Hierarchically Structured Porous Transport Layers for Polymer Electrolyte Water Electrolysis
The high operational and capital costs of polymer electrolyte water electrolysis technology originate from limited catalyst utilization and the use of thick membrane electrolytes. PSI researchers have developed novel multi-layer porous transport materials, which provide superior electrochemical performance in comparison to conventional single-layer structures.

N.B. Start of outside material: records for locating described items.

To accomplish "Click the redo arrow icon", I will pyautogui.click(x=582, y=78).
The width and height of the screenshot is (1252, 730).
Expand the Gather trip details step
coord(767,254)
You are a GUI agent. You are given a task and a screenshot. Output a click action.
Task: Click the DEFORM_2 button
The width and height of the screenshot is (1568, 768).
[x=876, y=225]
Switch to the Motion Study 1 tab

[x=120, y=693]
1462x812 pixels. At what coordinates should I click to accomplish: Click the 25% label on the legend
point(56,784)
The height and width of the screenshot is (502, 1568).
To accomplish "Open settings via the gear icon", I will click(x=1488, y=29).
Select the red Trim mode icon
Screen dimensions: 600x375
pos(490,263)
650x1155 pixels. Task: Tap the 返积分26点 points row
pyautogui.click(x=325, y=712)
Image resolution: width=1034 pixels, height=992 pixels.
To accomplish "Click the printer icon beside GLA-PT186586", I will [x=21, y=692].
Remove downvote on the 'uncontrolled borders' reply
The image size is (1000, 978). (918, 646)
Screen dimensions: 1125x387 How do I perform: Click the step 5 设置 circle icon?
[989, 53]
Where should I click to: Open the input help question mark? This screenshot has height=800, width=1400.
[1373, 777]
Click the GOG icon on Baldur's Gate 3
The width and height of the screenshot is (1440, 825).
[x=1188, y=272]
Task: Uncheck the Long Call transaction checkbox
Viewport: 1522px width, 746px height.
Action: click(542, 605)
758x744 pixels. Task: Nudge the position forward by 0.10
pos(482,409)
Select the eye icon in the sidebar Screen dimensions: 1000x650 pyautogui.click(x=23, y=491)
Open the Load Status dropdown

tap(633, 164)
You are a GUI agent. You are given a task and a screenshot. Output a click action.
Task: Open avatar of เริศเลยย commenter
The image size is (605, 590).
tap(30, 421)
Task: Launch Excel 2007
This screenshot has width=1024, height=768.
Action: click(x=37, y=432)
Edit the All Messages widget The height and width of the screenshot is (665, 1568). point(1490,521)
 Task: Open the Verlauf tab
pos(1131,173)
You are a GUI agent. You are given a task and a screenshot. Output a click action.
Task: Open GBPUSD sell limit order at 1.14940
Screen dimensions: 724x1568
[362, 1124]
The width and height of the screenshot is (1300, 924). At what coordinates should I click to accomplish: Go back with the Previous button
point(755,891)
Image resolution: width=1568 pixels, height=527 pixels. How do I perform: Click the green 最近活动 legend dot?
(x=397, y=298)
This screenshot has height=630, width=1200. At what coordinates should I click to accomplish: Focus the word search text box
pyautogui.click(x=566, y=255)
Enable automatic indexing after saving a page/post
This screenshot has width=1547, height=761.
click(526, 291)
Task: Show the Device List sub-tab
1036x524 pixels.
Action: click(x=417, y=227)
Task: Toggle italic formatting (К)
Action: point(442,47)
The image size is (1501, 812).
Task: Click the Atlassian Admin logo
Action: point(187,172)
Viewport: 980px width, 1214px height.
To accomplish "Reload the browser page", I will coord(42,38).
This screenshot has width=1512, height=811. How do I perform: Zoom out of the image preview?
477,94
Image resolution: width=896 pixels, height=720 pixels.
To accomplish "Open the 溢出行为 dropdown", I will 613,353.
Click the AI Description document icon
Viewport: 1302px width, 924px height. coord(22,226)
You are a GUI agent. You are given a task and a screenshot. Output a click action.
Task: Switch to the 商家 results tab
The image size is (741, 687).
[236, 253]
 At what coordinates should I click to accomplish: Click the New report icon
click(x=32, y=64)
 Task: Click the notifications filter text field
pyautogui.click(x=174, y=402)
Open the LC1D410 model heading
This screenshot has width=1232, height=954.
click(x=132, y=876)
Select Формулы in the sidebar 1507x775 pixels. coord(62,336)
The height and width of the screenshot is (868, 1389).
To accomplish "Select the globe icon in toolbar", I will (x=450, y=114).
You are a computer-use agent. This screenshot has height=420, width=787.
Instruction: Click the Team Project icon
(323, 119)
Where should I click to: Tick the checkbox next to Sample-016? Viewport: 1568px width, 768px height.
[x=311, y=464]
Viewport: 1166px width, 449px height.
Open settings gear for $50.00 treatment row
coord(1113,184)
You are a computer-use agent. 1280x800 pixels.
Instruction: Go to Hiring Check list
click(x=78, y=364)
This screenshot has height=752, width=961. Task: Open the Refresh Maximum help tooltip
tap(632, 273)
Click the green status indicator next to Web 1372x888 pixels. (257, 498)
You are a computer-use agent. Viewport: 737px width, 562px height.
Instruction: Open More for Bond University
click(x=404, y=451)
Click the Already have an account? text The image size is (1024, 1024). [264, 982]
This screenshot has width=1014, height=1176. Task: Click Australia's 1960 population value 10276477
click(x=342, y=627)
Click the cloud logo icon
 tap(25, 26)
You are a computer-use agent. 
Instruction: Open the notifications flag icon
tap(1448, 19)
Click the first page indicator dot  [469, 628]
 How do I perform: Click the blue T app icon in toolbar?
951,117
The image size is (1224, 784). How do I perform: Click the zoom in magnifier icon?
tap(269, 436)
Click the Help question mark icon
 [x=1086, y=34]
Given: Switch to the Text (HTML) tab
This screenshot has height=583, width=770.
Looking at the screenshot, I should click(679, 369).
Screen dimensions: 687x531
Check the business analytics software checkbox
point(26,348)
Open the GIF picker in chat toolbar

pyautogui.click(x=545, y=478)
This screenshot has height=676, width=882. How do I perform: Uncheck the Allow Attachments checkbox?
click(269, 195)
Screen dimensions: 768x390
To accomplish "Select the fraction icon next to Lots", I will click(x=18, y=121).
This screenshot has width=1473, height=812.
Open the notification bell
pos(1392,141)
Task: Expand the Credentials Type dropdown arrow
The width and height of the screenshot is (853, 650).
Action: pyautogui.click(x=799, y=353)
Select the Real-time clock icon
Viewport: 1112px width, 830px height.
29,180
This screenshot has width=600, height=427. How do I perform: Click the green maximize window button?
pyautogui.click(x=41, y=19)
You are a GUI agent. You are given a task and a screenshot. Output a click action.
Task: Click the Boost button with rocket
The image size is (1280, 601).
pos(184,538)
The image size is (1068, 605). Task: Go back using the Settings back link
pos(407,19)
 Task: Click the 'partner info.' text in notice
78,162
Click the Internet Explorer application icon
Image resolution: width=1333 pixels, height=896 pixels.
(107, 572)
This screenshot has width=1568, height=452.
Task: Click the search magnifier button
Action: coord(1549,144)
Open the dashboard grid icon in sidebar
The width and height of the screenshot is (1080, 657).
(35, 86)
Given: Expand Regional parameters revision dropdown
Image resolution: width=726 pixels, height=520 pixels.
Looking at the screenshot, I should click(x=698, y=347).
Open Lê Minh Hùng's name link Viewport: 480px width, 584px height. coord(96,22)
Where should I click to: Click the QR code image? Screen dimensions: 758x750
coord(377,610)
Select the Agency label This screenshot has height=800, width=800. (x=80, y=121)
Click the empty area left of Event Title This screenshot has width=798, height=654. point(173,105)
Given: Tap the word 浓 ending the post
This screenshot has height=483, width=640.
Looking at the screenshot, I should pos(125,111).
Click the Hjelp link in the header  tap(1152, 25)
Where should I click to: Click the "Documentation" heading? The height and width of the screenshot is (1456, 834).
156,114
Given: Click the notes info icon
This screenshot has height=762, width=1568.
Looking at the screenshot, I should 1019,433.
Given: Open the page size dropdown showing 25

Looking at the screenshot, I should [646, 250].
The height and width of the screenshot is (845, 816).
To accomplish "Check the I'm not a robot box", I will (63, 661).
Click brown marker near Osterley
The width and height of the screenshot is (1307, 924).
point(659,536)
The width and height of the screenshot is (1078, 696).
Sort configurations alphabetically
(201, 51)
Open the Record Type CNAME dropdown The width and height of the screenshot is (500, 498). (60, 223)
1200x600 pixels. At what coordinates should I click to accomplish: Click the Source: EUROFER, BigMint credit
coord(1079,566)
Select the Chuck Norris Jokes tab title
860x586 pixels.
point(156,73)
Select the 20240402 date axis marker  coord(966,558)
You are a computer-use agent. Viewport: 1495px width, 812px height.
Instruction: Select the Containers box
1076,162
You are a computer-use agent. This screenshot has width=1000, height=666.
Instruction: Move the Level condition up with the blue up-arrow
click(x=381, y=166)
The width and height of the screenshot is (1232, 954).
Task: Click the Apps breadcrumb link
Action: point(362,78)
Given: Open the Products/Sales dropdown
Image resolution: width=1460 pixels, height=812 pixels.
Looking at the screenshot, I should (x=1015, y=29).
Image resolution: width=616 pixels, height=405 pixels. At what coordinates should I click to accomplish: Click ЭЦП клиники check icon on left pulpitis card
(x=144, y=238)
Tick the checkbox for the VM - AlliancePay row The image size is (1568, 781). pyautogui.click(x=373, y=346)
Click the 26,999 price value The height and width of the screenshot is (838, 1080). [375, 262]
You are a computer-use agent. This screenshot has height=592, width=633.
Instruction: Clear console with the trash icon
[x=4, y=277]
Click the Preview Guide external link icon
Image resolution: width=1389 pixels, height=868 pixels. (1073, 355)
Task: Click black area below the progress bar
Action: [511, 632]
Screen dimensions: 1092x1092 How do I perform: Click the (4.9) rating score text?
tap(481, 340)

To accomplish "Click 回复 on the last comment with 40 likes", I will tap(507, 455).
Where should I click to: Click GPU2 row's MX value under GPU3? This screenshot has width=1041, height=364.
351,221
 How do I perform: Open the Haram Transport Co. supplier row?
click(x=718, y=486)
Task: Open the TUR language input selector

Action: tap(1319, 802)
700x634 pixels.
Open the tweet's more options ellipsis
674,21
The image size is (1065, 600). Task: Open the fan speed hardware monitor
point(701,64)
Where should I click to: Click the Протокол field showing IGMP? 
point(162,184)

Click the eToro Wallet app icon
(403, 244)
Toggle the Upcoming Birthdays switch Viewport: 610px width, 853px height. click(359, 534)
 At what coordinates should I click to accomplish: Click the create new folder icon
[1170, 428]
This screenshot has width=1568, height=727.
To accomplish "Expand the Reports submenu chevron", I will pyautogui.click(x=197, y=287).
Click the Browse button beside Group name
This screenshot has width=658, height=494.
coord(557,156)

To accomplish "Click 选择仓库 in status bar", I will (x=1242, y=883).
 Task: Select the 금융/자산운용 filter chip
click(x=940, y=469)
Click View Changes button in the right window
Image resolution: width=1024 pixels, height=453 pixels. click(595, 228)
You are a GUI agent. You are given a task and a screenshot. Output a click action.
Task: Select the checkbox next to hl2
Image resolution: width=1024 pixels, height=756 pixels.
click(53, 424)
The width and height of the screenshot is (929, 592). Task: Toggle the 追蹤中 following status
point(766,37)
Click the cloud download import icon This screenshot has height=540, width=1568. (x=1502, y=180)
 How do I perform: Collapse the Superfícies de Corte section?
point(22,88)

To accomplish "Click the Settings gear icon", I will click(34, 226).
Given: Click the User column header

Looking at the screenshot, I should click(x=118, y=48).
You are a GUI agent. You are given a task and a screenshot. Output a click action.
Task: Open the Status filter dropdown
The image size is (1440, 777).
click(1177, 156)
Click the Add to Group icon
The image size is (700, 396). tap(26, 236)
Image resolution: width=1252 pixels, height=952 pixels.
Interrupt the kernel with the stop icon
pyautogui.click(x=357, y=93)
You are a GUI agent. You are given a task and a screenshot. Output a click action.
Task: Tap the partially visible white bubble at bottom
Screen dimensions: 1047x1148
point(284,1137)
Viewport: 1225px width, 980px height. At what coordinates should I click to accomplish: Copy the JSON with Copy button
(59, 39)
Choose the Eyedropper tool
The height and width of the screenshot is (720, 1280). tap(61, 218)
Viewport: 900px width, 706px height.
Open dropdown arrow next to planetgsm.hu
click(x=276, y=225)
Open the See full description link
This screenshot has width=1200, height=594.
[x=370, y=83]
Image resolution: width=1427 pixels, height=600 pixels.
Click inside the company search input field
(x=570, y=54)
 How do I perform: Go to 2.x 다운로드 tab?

Conventionally, in polymer electrolyte water electrolyzers, thick membrane electrolytes are used which leads to high operational cost because of high power consumption and the catalyst utilization is limited leading to increased capital cost because of the required high noble metal catalyst loadings. This is due to the coarse surface structure of the state-of-the-art titanium porous transport layer materials used. Therefore, a series of materials with three different microporous layers (MPLs) with advanced interface properties are fabricated and characterized. It is shown that these sintered multilayer structures, made from economically viable titanium powders, have improved interface properties with low surface roughness, as characterized by X-ray laboratory and synchrotron-based tomographic microscopy. The transport layer materials provide superior electrochemical performance in comparison to conventional single-layer structures, with up to three times higher catalyst layer utilization and a ≈60 mV decrease in (anodic) mass transport overpotential at 2 A cm−2. The MPLs combine preferential surface properties with high open porosity and low tortuosity of sinter materials, enabling for the first time the use of thin membranes, in combination with anodic titanium transport layers. The fundamental mechanism of the MPL effect is elucidated and shown to be based on a homogeneous contact pressure distribution, resulting in high catalyst utilization and low mass transport losses.